Although we are very far from the “best of times” for Catholic higher education, things seemed to be moving away from the worst, at least for a few weeks this spring. Marquette University’s decision to withdraw an administrative appointment to an openly lesbian faculty member whose publications have denigrated Catholic teachings on marriage, sexuality, and the family gave faithful Catholics a glimmer of hope that those running Catholic colleges are beginning to notice the problems there. And in a search for a new president this year at Seton Hall University, it was encouraging to learn that a finalist for the position was a faithful priest, Msgr. Stuart Swetland, who has been directly involved in revitalizing Catholic identity in higher education.

Unfortunately, the outcome of this presidential search has ended badly. Though Seton Hall officials deny it, strong resistance from some on the faculty to hiring an orthodox Catholic to lead the school had an impact on the outcome. Still, that an orthodox candidate even made it that far is noteworthy in today’s climate.

Marquette University’s decision to withdraw an offer to Jodi O’Brien, a self-described “sexuality scholar,” to become dean of the College of Arts and Sciences at the Jesuit-led institution continues to divide the faculty. Ms. O’Brien reached a settlement with the university, but her supporters maintain that she is the victim of homophobia. Those on the faculty who have openly criticized her hiring say that it is not her sexual orientation that disqualifies her, but rather the fact that her publications disparage Catholic moral teachings on marriage, sexuality, and the family.

In a post-settlement letter sent to the Marquette community, Marquette President Father Robert A. Wild wrote, “we have apologized to Dr. O’Brien for the way in which this was handled and for the upset and unwanted attention that we have caused to this outstanding teacher and scholar.” But Father Wild also added that he stands by his decision to rescind the employment offer “which was made in the context of Marquette’s commitment to its mission and identity.”

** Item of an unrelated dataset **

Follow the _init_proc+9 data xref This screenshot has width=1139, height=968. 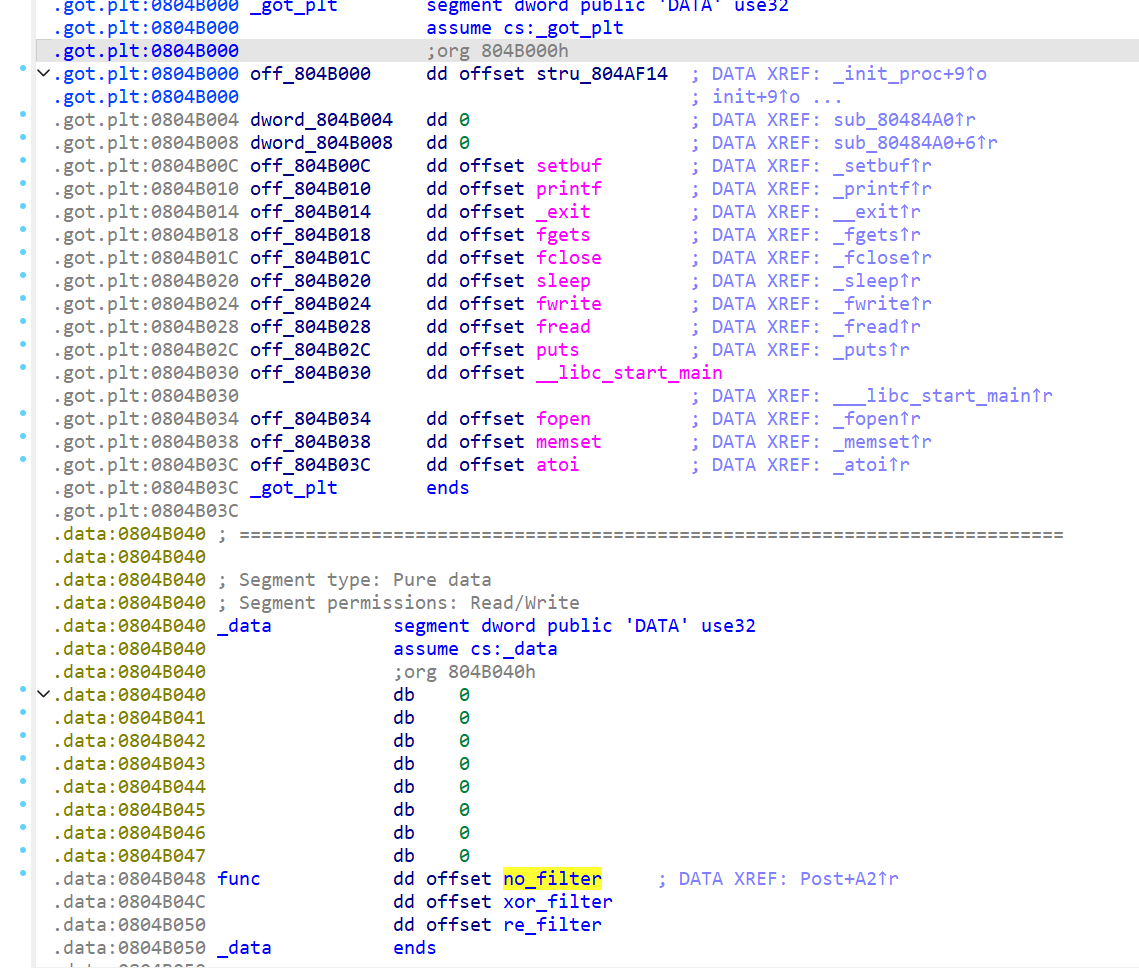[899, 74]
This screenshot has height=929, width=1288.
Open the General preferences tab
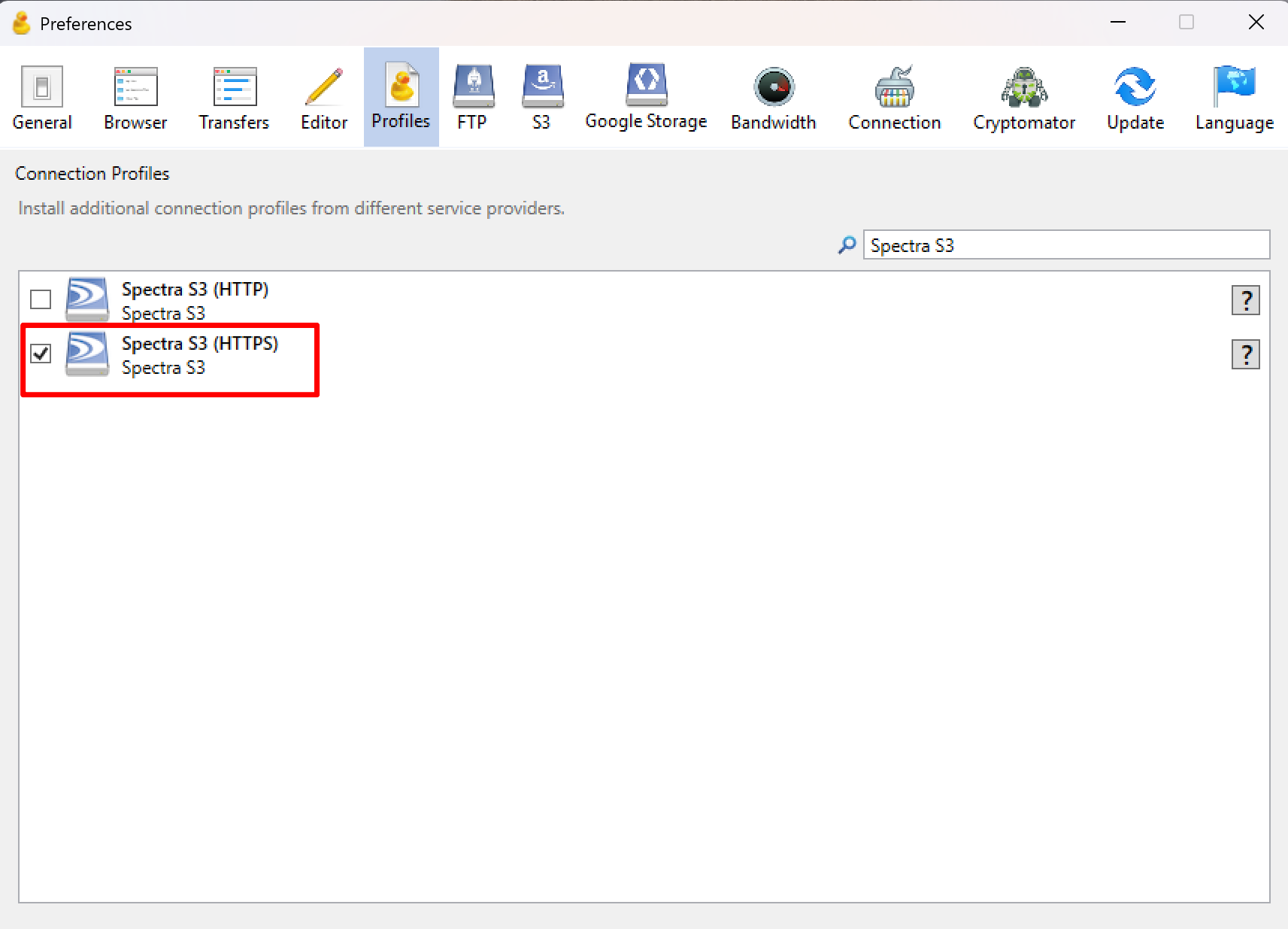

While the male finalists for the dean’s position had led departments like O’Brien, they also had grant-writing success and prestigious publication records, whereas O’Brien—a sociology professor at the Jesuits’ Seattle University—had published articles such as, “How Big is your God? Queer Christian Social Movements” and another on “gender switching,” which described online lesbian and gay sexual behavior, that was entitled “Changing the Subject.”

Some have claimed that Marquette’s president rescinded the offer because of O’Brien’s sexual orientation, but the far more likely reason is that O’Brien has promised in her writings to smash the “culturally accepted definitions of family.” The O’Brien fiasco has brought the usual tired claims of homophobia against Catholic higher education. Scott Jaschik of Inside Higher Ed asks, “Do gays face a stained glass ceiling at Catholic colleges?”

Seton Hall Professor W. King Mott claims they do. As an openly gay man, Mott claims that there “is no way the current hierarchy will allow a gay person to hold a position of authority unless they are closeted and self-loathing. They will never permit a scholar who publishes a point of view promoting gay equity to hold a position of real authority.”

A tenured full professor of political science, Mott has also served as chair of Seton Hall’s faculty senate—the most powerful position a faculty member can hold. Hardly a marginalized man, Mott also served as one of 12 members of the prestigious Search Committee for Seton Hall’s next president. But Mott reminds everyone that in 2005 he was asked to step down from his associate dean position the day after he wrote a letter to the editor of the New Jersey Star-Ledger in which he claimed the Catholic Church was using gay men as scapegoats in the sex abuse scandal. Thomas White, Seton Hall spokesman, maintains that Mott was asked to step down because he signed his letter to the editor as a Seton Hall administrator and thus appeared to be speaking for the school.

Continuing his commitment to testing the boundaries at Seton Hall, Mott is scheduled to teach a course on same-sex marriage in the fall. Although he claims that it is not an “advocacy” course, it is clear that Professor Mott has been open in his criticism of Catholic teachings on marriage and sexuality in the past. There are concerns that he will do so again. The Rev. John J. Myers, archbishop of Newark, has denounced the course for seeking “to promote as legitimate a train of thought that is contrary to what the Church teaches.” The course is currently under investigation by the university’s Board of Regents, who met in early June to discuss the course but made no decision at their board meeting.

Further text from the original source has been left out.